> _Records for this task_
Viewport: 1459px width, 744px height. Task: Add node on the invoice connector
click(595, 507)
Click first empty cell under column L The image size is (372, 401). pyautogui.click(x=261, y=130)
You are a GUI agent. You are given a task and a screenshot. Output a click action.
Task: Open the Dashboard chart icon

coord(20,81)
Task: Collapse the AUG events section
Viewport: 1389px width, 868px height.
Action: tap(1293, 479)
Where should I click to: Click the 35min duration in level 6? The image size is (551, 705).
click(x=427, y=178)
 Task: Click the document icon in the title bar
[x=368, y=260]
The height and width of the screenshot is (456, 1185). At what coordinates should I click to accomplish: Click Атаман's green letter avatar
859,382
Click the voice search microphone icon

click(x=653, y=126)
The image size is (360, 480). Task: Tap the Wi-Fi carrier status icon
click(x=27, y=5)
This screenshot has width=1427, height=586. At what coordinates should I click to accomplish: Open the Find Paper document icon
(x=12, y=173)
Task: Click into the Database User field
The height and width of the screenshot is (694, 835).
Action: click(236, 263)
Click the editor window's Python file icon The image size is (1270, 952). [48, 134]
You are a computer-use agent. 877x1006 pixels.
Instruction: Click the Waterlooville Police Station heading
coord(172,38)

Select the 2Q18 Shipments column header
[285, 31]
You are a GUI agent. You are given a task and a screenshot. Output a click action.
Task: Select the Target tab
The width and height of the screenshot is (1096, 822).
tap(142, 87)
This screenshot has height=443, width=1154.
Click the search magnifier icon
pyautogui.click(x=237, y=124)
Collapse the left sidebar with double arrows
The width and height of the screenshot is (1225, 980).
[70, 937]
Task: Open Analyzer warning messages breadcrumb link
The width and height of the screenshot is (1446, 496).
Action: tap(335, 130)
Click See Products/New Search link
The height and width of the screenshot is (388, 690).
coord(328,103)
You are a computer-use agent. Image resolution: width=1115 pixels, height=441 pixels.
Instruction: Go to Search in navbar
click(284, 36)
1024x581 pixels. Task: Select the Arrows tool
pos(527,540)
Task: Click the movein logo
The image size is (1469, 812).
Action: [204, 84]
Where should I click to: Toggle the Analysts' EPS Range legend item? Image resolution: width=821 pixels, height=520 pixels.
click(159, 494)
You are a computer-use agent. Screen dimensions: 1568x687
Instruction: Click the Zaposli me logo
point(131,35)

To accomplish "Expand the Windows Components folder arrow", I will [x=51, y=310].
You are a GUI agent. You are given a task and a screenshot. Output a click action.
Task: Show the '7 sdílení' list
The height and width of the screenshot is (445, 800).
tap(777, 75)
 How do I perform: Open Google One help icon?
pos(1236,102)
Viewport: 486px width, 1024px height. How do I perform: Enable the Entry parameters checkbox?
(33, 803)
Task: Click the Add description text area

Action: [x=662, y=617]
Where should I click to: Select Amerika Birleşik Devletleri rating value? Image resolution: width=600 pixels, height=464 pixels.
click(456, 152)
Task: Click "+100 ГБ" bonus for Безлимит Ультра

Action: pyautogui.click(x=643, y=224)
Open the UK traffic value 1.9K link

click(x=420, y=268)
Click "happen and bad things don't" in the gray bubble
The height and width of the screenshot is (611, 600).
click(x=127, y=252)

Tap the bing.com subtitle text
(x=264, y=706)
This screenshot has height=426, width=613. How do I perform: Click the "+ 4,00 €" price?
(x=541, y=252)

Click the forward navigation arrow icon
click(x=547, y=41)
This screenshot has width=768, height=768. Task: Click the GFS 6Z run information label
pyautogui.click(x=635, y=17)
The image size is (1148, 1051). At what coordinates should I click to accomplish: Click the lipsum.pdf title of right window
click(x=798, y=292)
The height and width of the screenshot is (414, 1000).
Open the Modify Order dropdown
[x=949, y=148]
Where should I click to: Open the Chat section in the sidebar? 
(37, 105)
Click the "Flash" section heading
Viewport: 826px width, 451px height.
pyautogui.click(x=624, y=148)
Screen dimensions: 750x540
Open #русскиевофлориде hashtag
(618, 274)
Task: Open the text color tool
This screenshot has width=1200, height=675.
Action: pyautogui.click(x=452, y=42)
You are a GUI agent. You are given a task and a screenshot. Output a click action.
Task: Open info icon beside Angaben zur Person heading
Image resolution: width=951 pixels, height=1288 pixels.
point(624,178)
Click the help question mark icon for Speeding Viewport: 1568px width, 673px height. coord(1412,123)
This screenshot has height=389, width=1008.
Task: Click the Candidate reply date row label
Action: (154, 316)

> _Task directions_
Exact copy required. Retype all of the entries word for word.

> _Result_
Viewport: 1459px width, 744px height. Task: Add node on the invoice connector
click(595, 507)
Click first empty cell under column L The image size is (372, 401). pyautogui.click(x=261, y=130)
You are a GUI agent. You are given a task and a screenshot. Output a click action.
Task: Open the Dashboard chart icon

coord(20,81)
Task: Collapse the AUG events section
Viewport: 1389px width, 868px height.
Action: tap(1293, 479)
Where should I click to: Click the 35min duration in level 6? The image size is (551, 705).
click(x=427, y=178)
 Task: Click the document icon in the title bar
[x=368, y=260]
The height and width of the screenshot is (456, 1185). At what coordinates should I click to accomplish: Click Атаман's green letter avatar
859,382
Click the voice search microphone icon

click(x=653, y=126)
The image size is (360, 480). Task: Tap the Wi-Fi carrier status icon
click(x=27, y=5)
This screenshot has width=1427, height=586. At what coordinates should I click to accomplish: Open the Find Paper document icon
(x=12, y=173)
Task: Click into the Database User field
The height and width of the screenshot is (694, 835).
Action: click(236, 263)
Click the editor window's Python file icon The image size is (1270, 952). [48, 134]
You are a computer-use agent. 877x1006 pixels.
Instruction: Click the Waterlooville Police Station heading
coord(172,38)

Select the 2Q18 Shipments column header
[285, 31]
You are a GUI agent. You are given a task and a screenshot. Output a click action.
Task: Select the Target tab
The width and height of the screenshot is (1096, 822).
tap(142, 87)
This screenshot has height=443, width=1154.
Click the search magnifier icon
pyautogui.click(x=237, y=124)
Collapse the left sidebar with double arrows
The width and height of the screenshot is (1225, 980).
[70, 937]
Task: Open Analyzer warning messages breadcrumb link
The width and height of the screenshot is (1446, 496).
Action: tap(335, 130)
Click See Products/New Search link
The height and width of the screenshot is (388, 690).
coord(328,103)
You are a computer-use agent. Image resolution: width=1115 pixels, height=441 pixels.
Instruction: Go to Search in navbar
click(284, 36)
1024x581 pixels. Task: Select the Arrows tool
pos(527,540)
Task: Click the movein logo
The image size is (1469, 812).
Action: [204, 84]
Where should I click to: Toggle the Analysts' EPS Range legend item? Image resolution: width=821 pixels, height=520 pixels.
click(159, 494)
You are a computer-use agent. Screen dimensions: 1568x687
Instruction: Click the Zaposli me logo
point(131,35)

To accomplish "Expand the Windows Components folder arrow", I will [x=51, y=310].
You are a GUI agent. You are given a task and a screenshot. Output a click action.
Task: Show the '7 sdílení' list
The height and width of the screenshot is (445, 800).
tap(777, 75)
 How do I perform: Open Google One help icon?
pos(1236,102)
Viewport: 486px width, 1024px height. How do I perform: Enable the Entry parameters checkbox?
(33, 803)
Task: Click the Add description text area

Action: [x=662, y=617]
Where should I click to: Select Amerika Birleşik Devletleri rating value? Image resolution: width=600 pixels, height=464 pixels.
click(456, 152)
Task: Click "+100 ГБ" bonus for Безлимит Ультра

Action: pyautogui.click(x=643, y=224)
Open the UK traffic value 1.9K link

click(x=420, y=268)
Click "happen and bad things don't" in the gray bubble
The height and width of the screenshot is (611, 600).
click(x=127, y=252)

Tap the bing.com subtitle text
(x=264, y=706)
This screenshot has height=426, width=613. How do I perform: Click the "+ 4,00 €" price?
(x=541, y=252)

Click the forward navigation arrow icon
click(x=547, y=41)
This screenshot has width=768, height=768. Task: Click the GFS 6Z run information label
pyautogui.click(x=635, y=17)
The image size is (1148, 1051). At what coordinates should I click to accomplish: Click the lipsum.pdf title of right window
click(x=798, y=292)
The height and width of the screenshot is (414, 1000).
Open the Modify Order dropdown
[x=949, y=148]
Where should I click to: Open the Chat section in the sidebar? 
(37, 105)
Click the "Flash" section heading
Viewport: 826px width, 451px height.
pyautogui.click(x=624, y=148)
Screen dimensions: 750x540
Open #русскиевофлориде hashtag
(618, 274)
Task: Open the text color tool
This screenshot has width=1200, height=675.
Action: pyautogui.click(x=452, y=42)
You are a GUI agent. You are given a task and a screenshot. Output a click action.
Task: Open info icon beside Angaben zur Person heading
Image resolution: width=951 pixels, height=1288 pixels.
point(624,178)
Click the help question mark icon for Speeding Viewport: 1568px width, 673px height. coord(1412,123)
This screenshot has height=389, width=1008.
Task: Click the Candidate reply date row label
Action: (154, 316)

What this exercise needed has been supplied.